Es sin duda uno de los pasajes más intensos del libro y en él se advierte bien la óptica novelística escogida por Luis García Montero para armar esta biografía: una mirada que mezcla la historia y la literatura y que aspira a transmitir, además de los hechos, una enorme carga de emotividad. En el capítulo diecisiete del libro -«Porque hemos llegado al capítulo 17, y debemos recordar y contar historias difíciles de recordar y de contar, historias de un pasado que se acerca por la espalda, incluso cuando uno quiere esperarlo, reconocerlo, mirar de frente sus ojos»- vemos a un niño atravesando una ciudad enloquecida: el futuro poeta doctorándose en desamparo: «A medida que cruzaba la ciudad, Ángel se sentía más solo y más perdido, culpable de la muerte de su hermano, como si él fuese la causa del dolor, el responsable de las balas que habían acabado con él».

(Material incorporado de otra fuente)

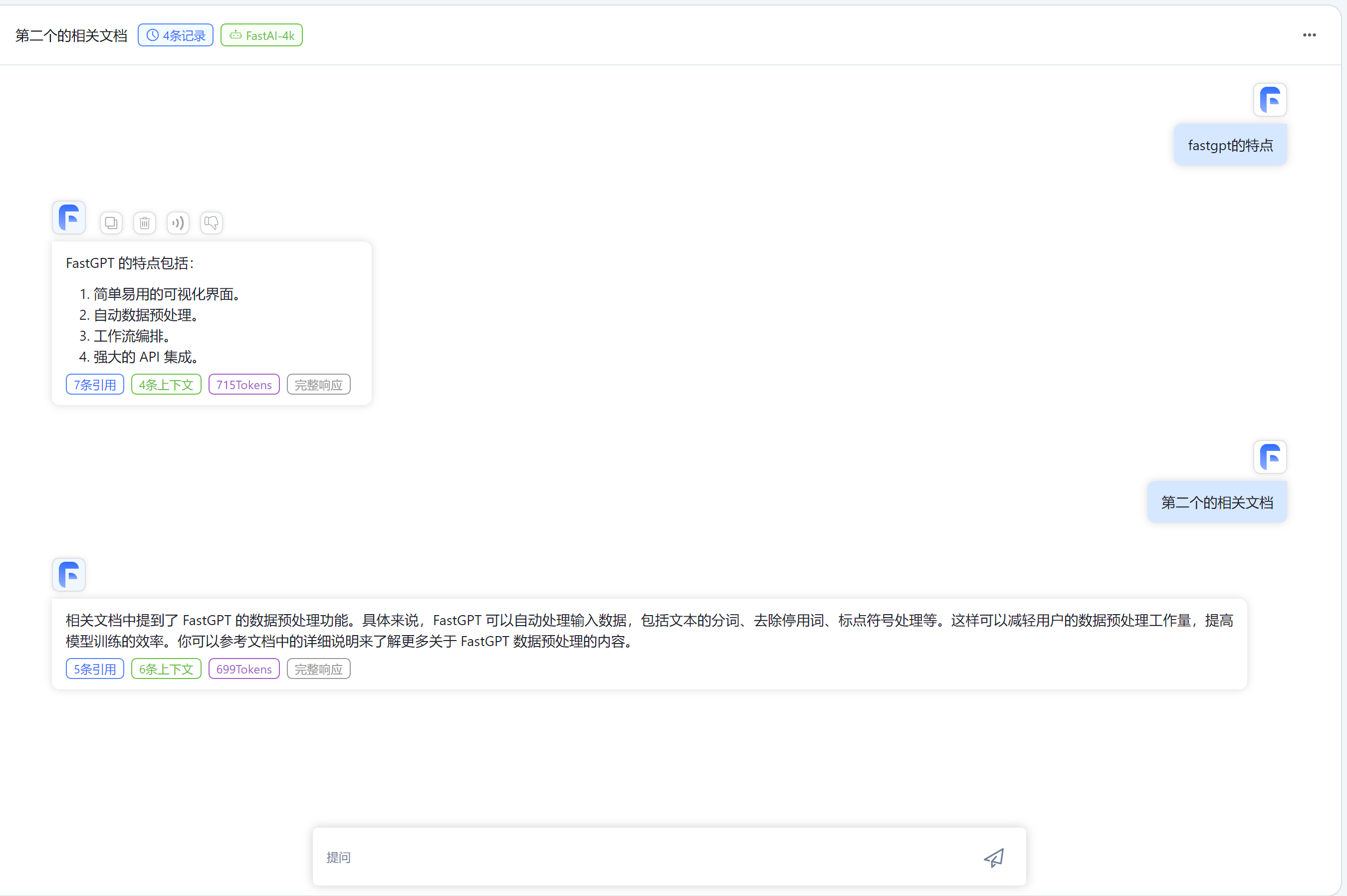View the 7条引用 citations

[x=95, y=385]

Tras la guerra, la derrota y la enfermedad. Ángel González enfermó gravemente de tuberculosis y se trasladó a Páramo de Sil, en León, un lugar adecuado para los enfermos respiratorios. Allí fue donde el joven comenzó a leer en serio y afianzó su vocación poética. Los primeros versos surgieron en la correspondencia con sus amigos de Oviedo, Paco Ignacio Taibo y Manuel Lombardero: «No sé por qué / me ha conmovido tanto, / la historia de tu novia / con calcetines blancos».

Después llegaron los estudios de Derecho y el viaje a Madrid para conquistar el trono de la poesía. No tardó mucho el aspirante en darse cuenta de que, en los años cincuenta, vivir de la literatura no era algo a lo que pudiese aspirar alguien como él. Del primer texto que le encargaron, un inocente artículo sobre el Ateneo, la censura fulminó tres cuartas partes. Pero esa es otra historia.